Il primo vero problema che Flores si è trovato ad affrontare è stato il terribile terremoto del 13 gennaio 2001, che, con una colata di fango, ha sepolto Las Colinas, un sobborgo di San Salvador abitato prevalentemente dalla classe media, e causato il crollo delle baraccopoli circostanti. Flores aveva rifiutato di dare ascolto ai tentativi degli ambientalisti di bloccare l'ampliamento del quartiere lungo i fianchi sabbiosi e instabili della collina e si può dire che la sua ostinazione ha causato la morte di 1200 persone e ha lasciato senza casa 250.000 individui. La ricostruzione delle zone colpite costerà più della metà del bilancio annuale del paese.
Nonostante siano state attuate alcune riforme previste dal piano di pace, in particolar modo la distribuzione delle terre ai cittadini, molti abitanti del paese ritengono che la situazione attuale non sia migliore di quella precedente alla guerra civile. La disoccupazione, la povertà, la delusione degli ex combattenti e la proliferazione di armi hanno portato a un alto tasso di omicidi: è questo il motivo che ha spinto il 20% della popolazione a trasferirsi all'estero.
Le elezioni della primavera 2004 sono state vinte da Antonio Saca, anch'egli membro del partito Arena, legato a episodi di sangue e violenza durante la guerra civile.
El Salvador è stato il primo paese centroamericano a ratificare il CAFTA (Central American Free Trade Agreement).

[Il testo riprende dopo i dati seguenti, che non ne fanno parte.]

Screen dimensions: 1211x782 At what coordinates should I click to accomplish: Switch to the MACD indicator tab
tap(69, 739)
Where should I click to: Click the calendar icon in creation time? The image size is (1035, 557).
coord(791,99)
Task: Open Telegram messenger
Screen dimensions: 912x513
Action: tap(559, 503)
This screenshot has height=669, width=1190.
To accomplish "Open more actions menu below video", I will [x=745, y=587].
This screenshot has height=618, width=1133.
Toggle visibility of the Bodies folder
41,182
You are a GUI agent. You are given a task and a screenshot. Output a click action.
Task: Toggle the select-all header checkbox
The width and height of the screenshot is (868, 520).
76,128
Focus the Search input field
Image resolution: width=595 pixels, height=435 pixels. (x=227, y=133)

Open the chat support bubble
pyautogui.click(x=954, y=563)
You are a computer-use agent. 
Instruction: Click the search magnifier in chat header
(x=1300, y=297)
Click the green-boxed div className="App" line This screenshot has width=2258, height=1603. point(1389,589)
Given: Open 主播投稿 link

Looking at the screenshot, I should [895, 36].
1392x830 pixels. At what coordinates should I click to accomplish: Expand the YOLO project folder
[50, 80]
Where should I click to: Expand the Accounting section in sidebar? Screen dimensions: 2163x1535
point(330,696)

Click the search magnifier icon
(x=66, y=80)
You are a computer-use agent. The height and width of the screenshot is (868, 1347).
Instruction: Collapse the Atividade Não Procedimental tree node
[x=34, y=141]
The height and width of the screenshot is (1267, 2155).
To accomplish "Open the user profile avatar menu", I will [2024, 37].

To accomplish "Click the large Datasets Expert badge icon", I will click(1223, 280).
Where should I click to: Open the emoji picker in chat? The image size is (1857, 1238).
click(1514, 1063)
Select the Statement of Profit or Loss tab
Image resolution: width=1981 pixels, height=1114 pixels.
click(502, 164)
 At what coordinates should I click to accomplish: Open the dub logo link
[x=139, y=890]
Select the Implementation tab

Ciò nonostante, gli sforzi del presidente Saca per avviare il paese alla liberalizzazione sono contrastati da un’opposizione sempre più radicale, senza dimenticare i gravi problemi interni, come la povertà e la richiesta di terra da parte dei campesinos.
Nonostante gli sforzi, El Salvador rimane uno dei Paesi dell'America Centrale con il tasso di crescita economica più bassa.